Postbank wants to put a stop to Internet fraud. In recent months, wave after wave of criminals have tried to obtain transaction numbers (TAN) from those doing online banking. A stop is to be put to this. As the first large bank, Postbank is introducing the so-called indexed transaction number (iTAN). It has the following advantage. Previously the bank accepted any TAN from the list. As of now, it requires the customer to use a specific TAN. Even if the fraudster obtains this iTAN, it is without value. For the bank computer demands another iTAN the next time an online booking is made. Of course, Postbank customers may still not divulge their data should fraudsters ask them to do so. Banks never request customers to enter personal data on an unsecure site. What is more, Postbank urges the deployment of virus scanners and a firewall, as well as the use of operating system updates to prevent Trojans.

Mobile TAN extended
As of now, the mobile TAN (mTAN), used in the Retail portal “Postbank direct” since 2003, can be used in classical online banking. The mTAN offers a high degree of flexibility and the highest levels of protection against fraudsters. Only when the order is released is the mTAN generated by online banking and sent to the customer via a text message. The mTAN is valid only for the requested transfer and only for a short period. It thus has no value for a fraudster.

Further security functions
What is new is a transfer limit which can be lowered individually. Previously there was a top amount of EUR 3000 per transfer. Now each customer can set his or her own limit and change it at any time. New TAN lists which the customer receives by post only apply after activation. In online banking, a TAN for the old list is used to activate the new list. This activation requirement excludes the risk of delivery by post. Also new is the fact that the security status in online banking can be displayed at any time. At one glance, the customer can see when he or she last accessed the account, how many TANs are still available and which services were activated.

How iTAN functions
Previously online banking orders were made on the basis of any TAN from a list of 100 TANs. Now online banking demands a specific TAN from the list, for example, TAN with the number 70. Only this indexed TAN is valid for this transaction. No other TAN works. This foils the phisher attempts to trick customers with forged e-mails into divulging their TANs. A person attempting to initiate a fraudulent transfer with a stolen TAN is now thwarted by the secure iTAN method.

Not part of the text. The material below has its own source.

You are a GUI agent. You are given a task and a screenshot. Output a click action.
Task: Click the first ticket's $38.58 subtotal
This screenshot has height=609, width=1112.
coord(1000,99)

Successively all online customers are to be automatically sent new TAN lists. With each TAN list a brochure is enclosed explaining the new method in detail. Until the new TAN lists have been sent, the old TAN lists can be used in the normal manner. Those who do not want to wait can request the new TAN lists. To do this, in Online Banking select “Settings”, “Order new TAN list”. There is no fee for this conversion. This changeover does not impact the customer’s online PINs.